The response should hold each line from the entries below where "agent" is found.
─── Records for processing
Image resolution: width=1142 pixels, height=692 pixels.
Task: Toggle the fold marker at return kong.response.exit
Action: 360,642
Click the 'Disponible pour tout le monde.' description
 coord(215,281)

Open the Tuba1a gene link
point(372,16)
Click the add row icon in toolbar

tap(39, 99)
──────
─── Records for processing
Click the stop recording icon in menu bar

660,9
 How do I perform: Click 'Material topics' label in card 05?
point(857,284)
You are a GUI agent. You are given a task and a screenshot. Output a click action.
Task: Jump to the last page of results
──────
─── Records for processing
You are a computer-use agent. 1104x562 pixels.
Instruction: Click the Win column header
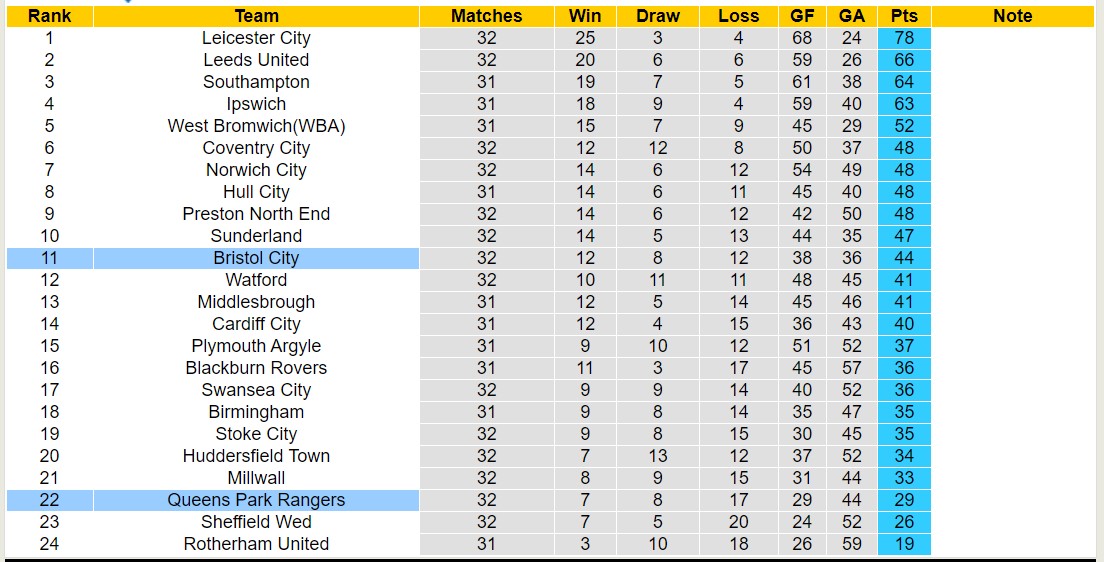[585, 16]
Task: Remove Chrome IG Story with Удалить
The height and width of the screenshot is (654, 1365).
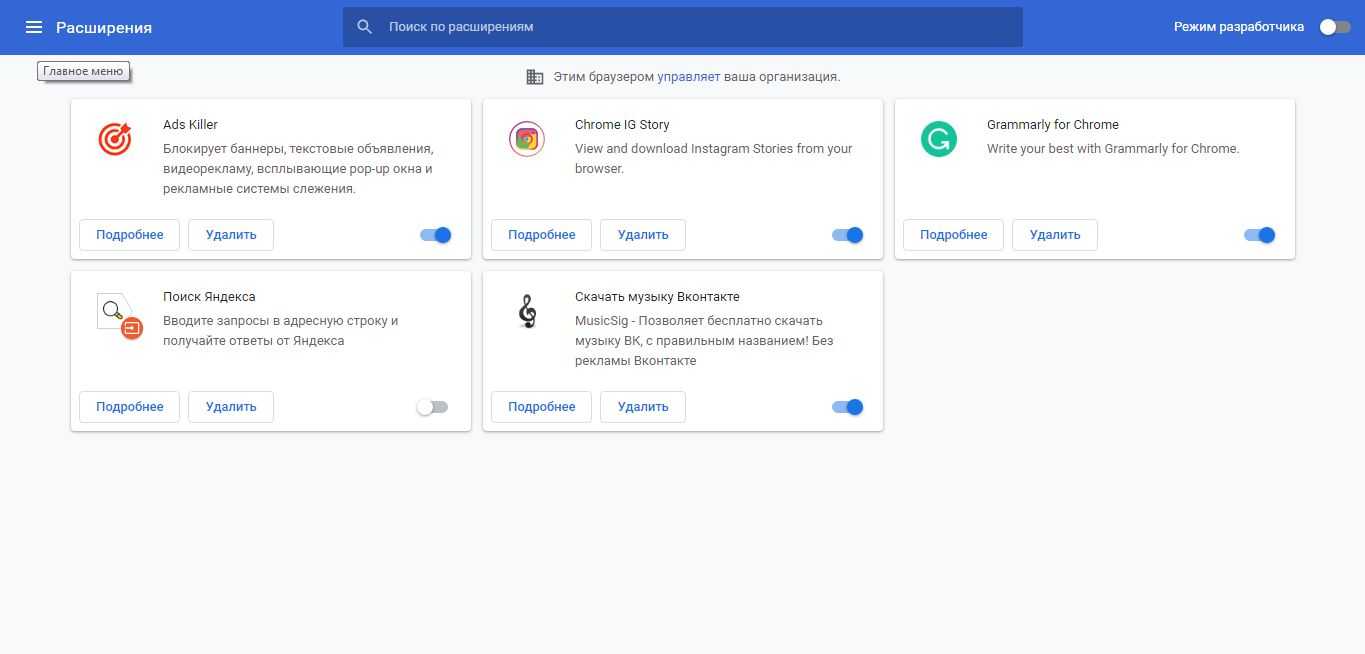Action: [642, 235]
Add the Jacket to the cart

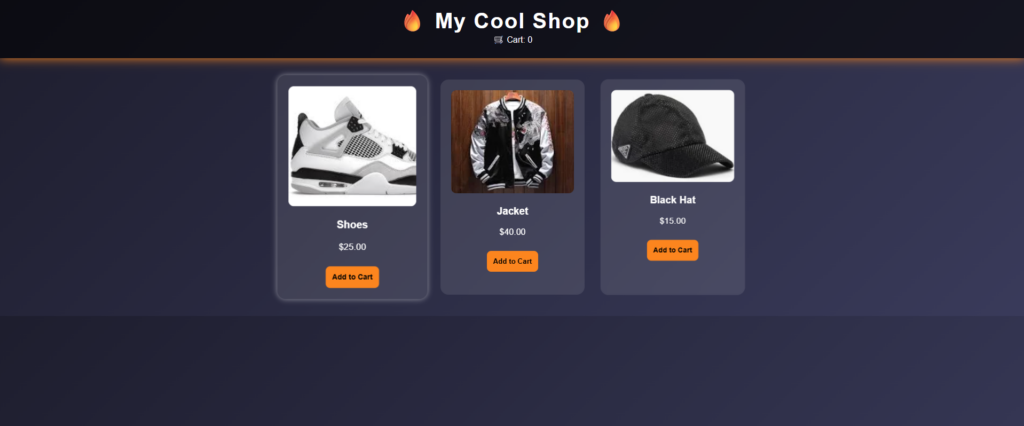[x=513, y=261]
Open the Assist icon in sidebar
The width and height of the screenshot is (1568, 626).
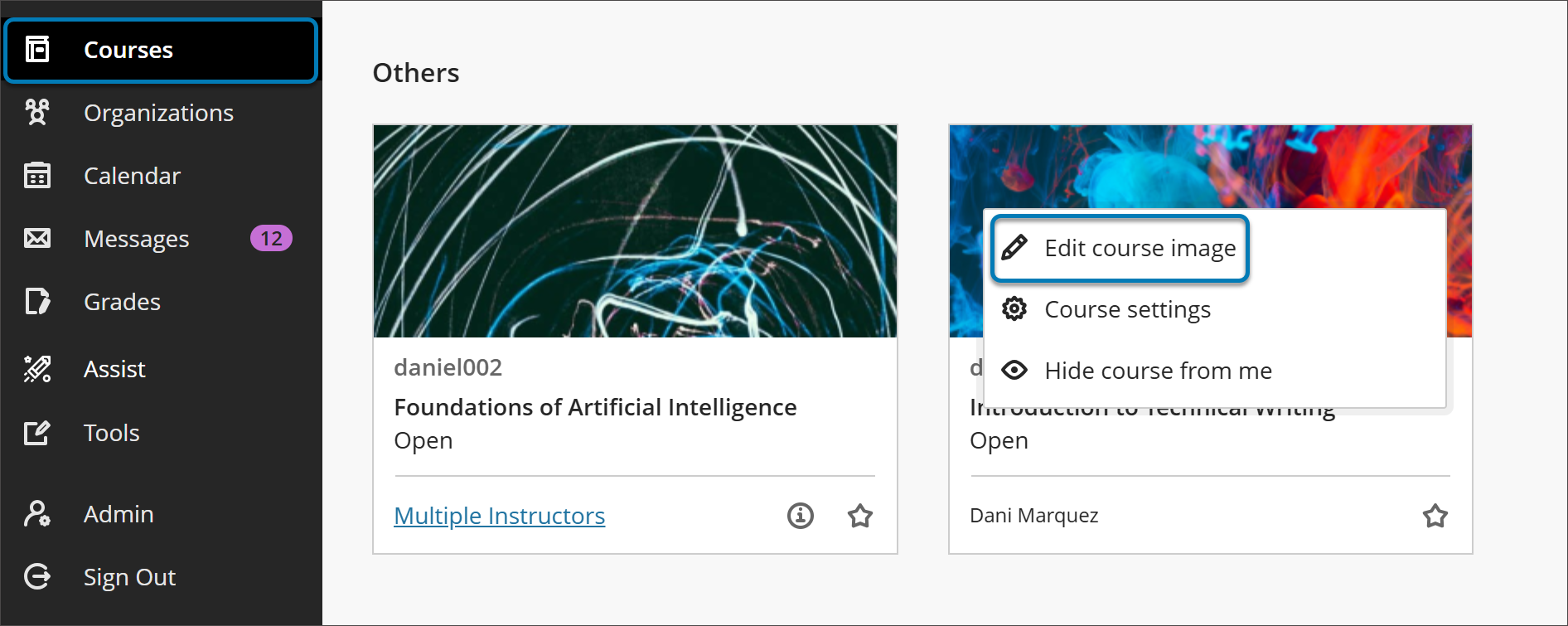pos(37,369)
──────
Task response:
You are a GUI agent. You are given a task and a screenshot. Output a click action.
You are a computer-use agent. 1104x562 pixels.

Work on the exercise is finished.